Brown: Former Hawkeye shaped Aaron White's perspective

Rick Brown
Iowa team carries Aaron White's identity

IOWA CITY, Ia. – Aaron White sat on a folding chair, pulling the tape off his ankles with tears in his eyes.

Iowa had just lost to Michigan State in the second round of the 2012 Big Ten basketball tournament, but that wasn't the source of White's sadness. The freshman knew he might have played his final game with the teammate he looked up to the most, senior Matt Gatens.

"Just don't take anything for granted," White said then. "It goes by so quickly."

Gatens' career was extended two games in the NIT. In the final Carver-Hawkeye Arena game of Gatens' career, White scored 25 points in a 84-75 NIT victory over Dayton. As Gatens walked off the floor for the final time, he had his arm draped around White's shoulders.

The torch had been passed, and time does fly. The freshman is now a senior. And these are White's 2014-15 Hawkeyes.

"There's always one player that sort of becomes the identity of the team," Iowa coach Fran McCaffery said. "It was Jarryd Cole's team. It was Matt Gatens' team. It was Devyn Marble's team. And now it's Aaron White's team."

Iowa has made a climb to respectability during White's career, going to postseason play for the past three years including the school's first NCAA bid in eight years last season. The Hawkeyes will attempt to win at least 20 games for a third straight season, which hasn't happened since 1998-99.

McCaffery came in as a coach with an offensive reputation, and his fast-breaking style has been fun to watch. But another 20-win season and NCAA berth won't happen unless the Hawkeyes tighten up the laces and play some defense.

Iowa was 19-6 last season after a victory at Penn State. The Hawkeyes finished 20-13. Why?

Theories abound, but there is one absolute: This team lost its way defensively. Iowa allowed an average of 80 points over its final eight games.

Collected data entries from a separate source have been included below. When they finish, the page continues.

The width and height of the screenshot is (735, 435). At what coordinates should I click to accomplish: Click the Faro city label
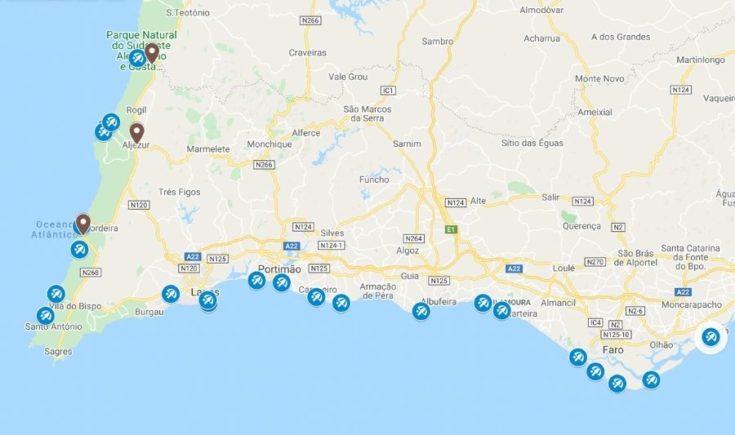point(613,350)
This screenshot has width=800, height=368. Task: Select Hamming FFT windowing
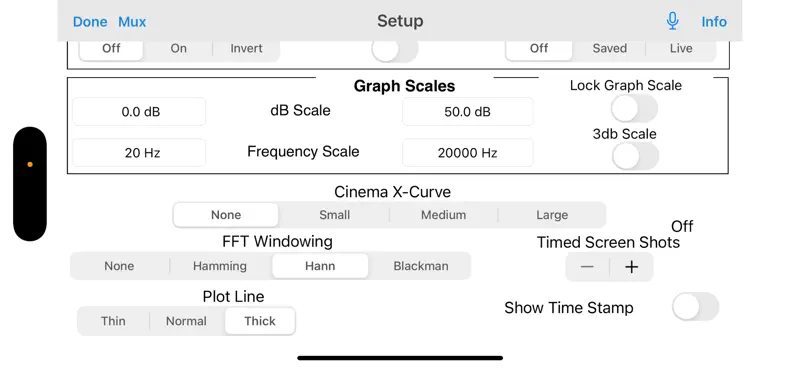[220, 266]
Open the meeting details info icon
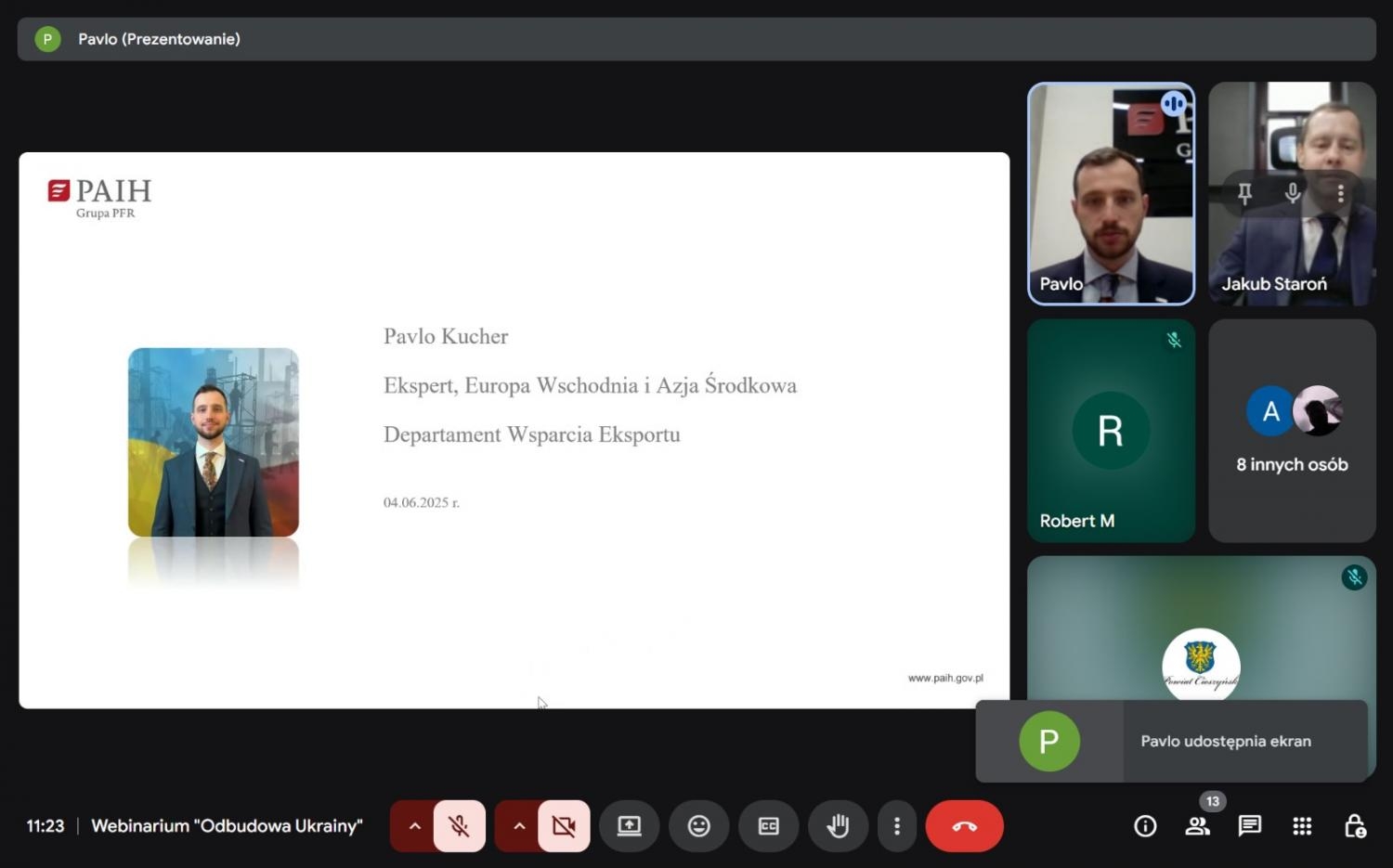This screenshot has height=868, width=1393. tap(1145, 825)
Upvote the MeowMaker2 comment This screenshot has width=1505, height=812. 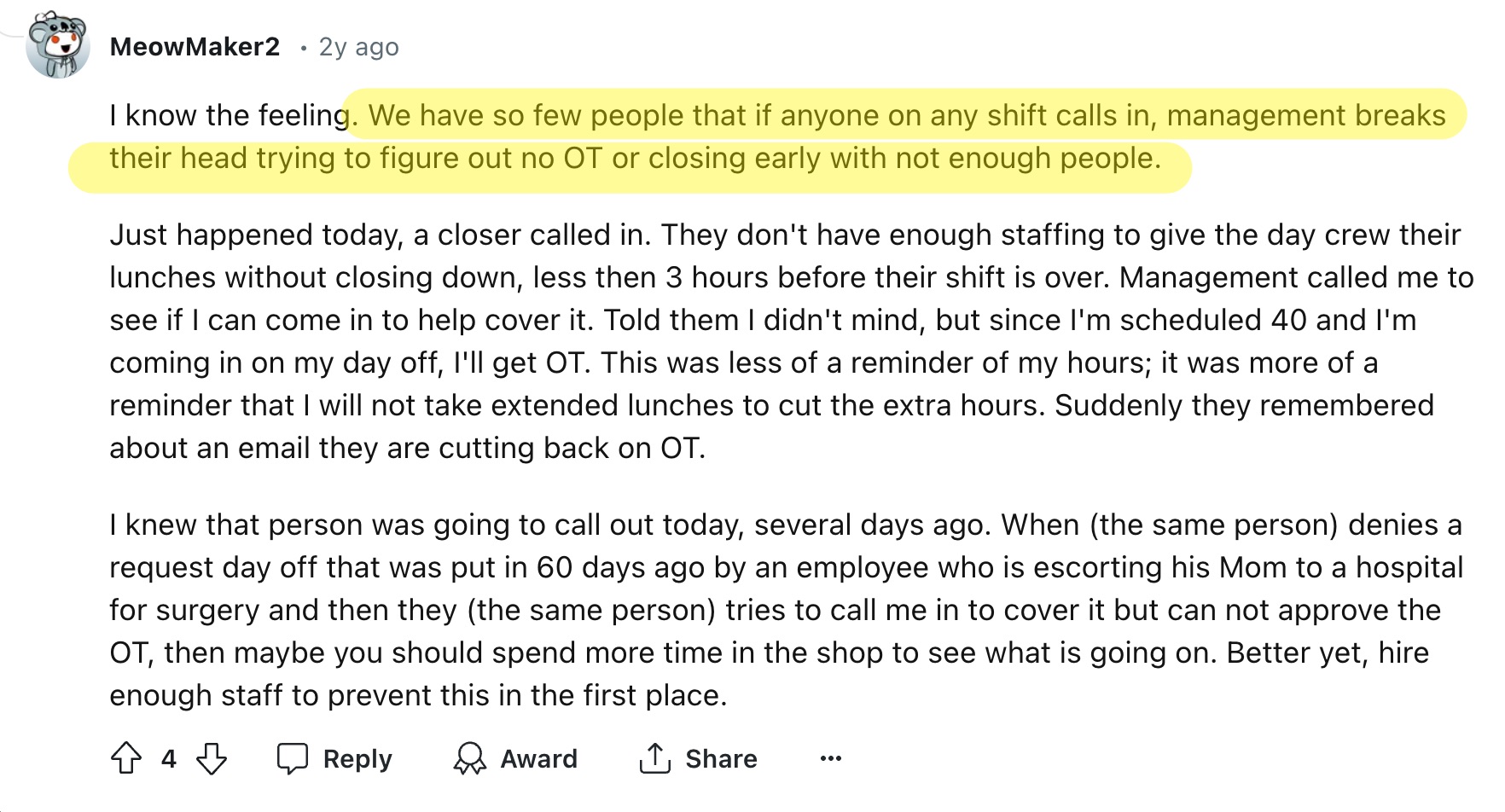click(126, 758)
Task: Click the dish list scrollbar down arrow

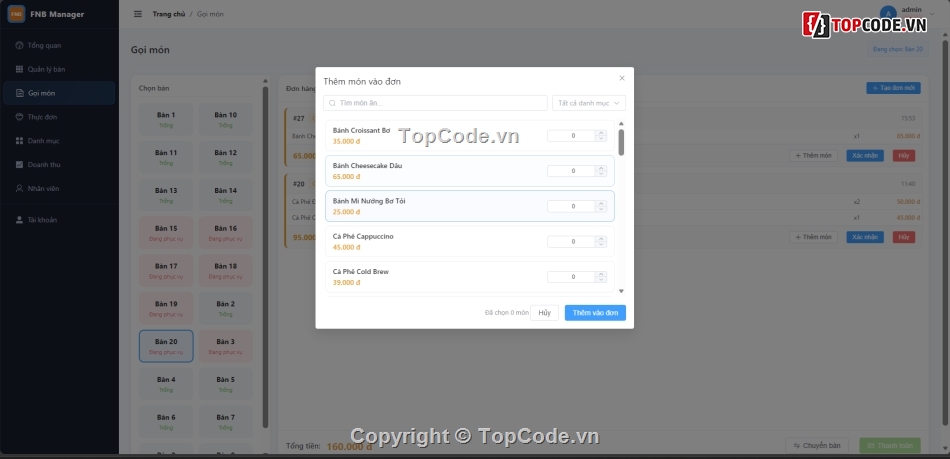Action: click(621, 291)
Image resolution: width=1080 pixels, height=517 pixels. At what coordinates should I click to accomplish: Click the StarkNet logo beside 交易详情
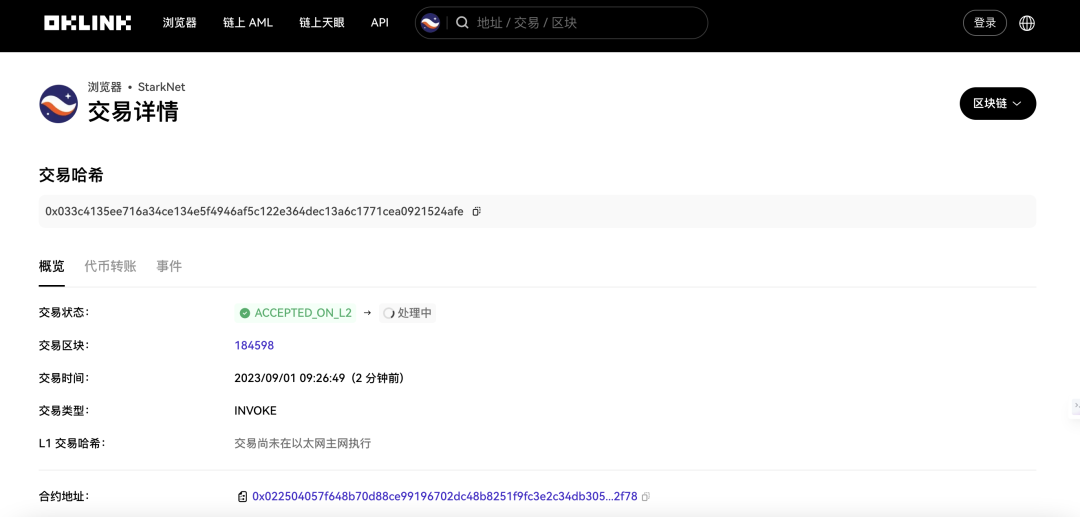click(59, 104)
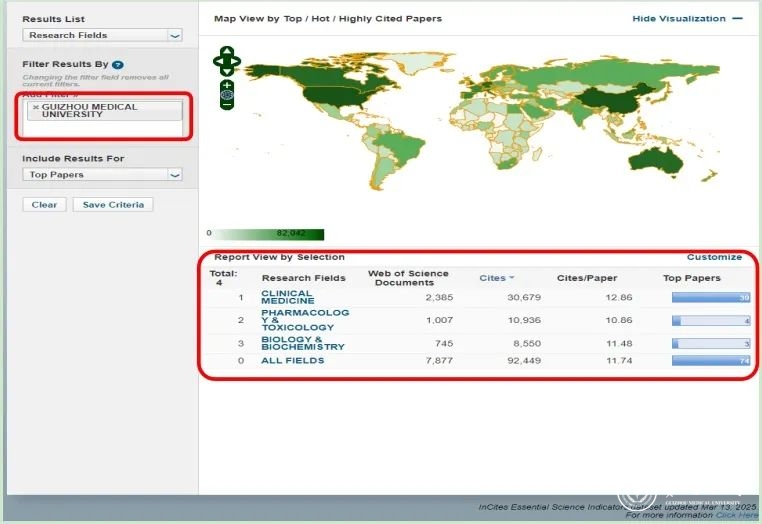Pan the map right with the right arrow
This screenshot has width=762, height=524.
pos(236,61)
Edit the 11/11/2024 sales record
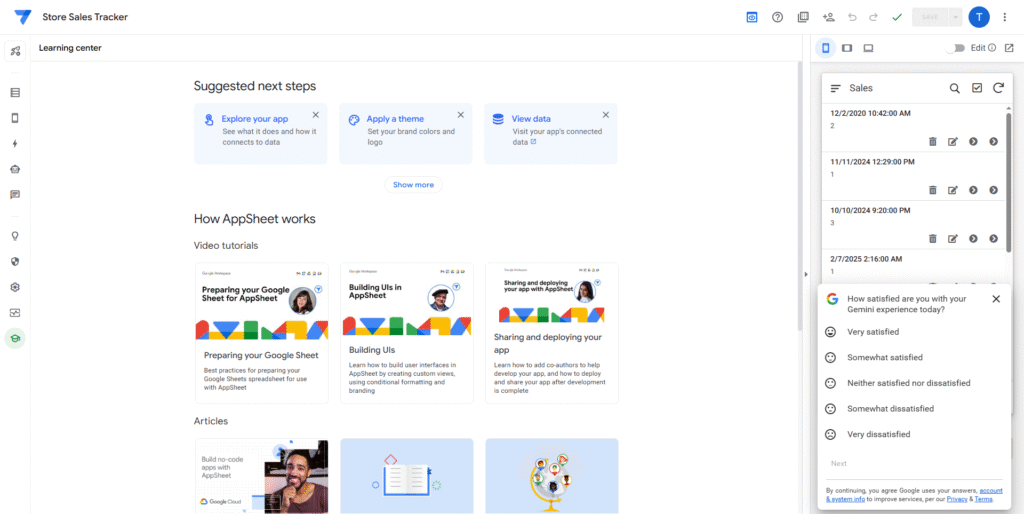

"We lost our identity," White said. "We weren't getting those big stops like we were at the beginning of the year. And that's what turns wins into losses."

Dunks are fun. Defense is want-to.

"You look back and you think, 'Did I give it everything I can?' " White said. "Maybe you thought you did, but you didn't. That's another thing I've learned. Your body can do way more than you think it can. It's all about your mind, your focus, and how much desire you have. It's something you've got to stick with, whether it's the last 10 minutes of a game or the last three games of the season."

Someone is going to have to pick up the 17 points a game Marble left behind when he headed for the NBA. White, who averaged 12.8 points a game, is a logical candidate.

"The ball's not going to be in one guy's hands this year," White said. "Because we don't have that guy."

And he's got to shoot better than 25.8 percent from 3.

If teams leave you open from 15 to 20 feet from the basket ...

"I'm shooting it," White said.

Will they be sorry they left you open?

"I'm shooting it," White said.

A few more points, and better defense, might reverse one of last season's most glaring statistics. Iowa was 2-8 in games decided by five points or less or in overtime.

"Aaron's going to be right in the middle of it," McCaffery said. "If he's talking about it, then he has to do it defensively. He's always been an offensive player. He steals the ball. He's a terrific rebounder. But can he be a lock-down defender?"

This is Aaron White's team. His identity is stamped all over it. And with a little defense, it might be an enjoyable swan song.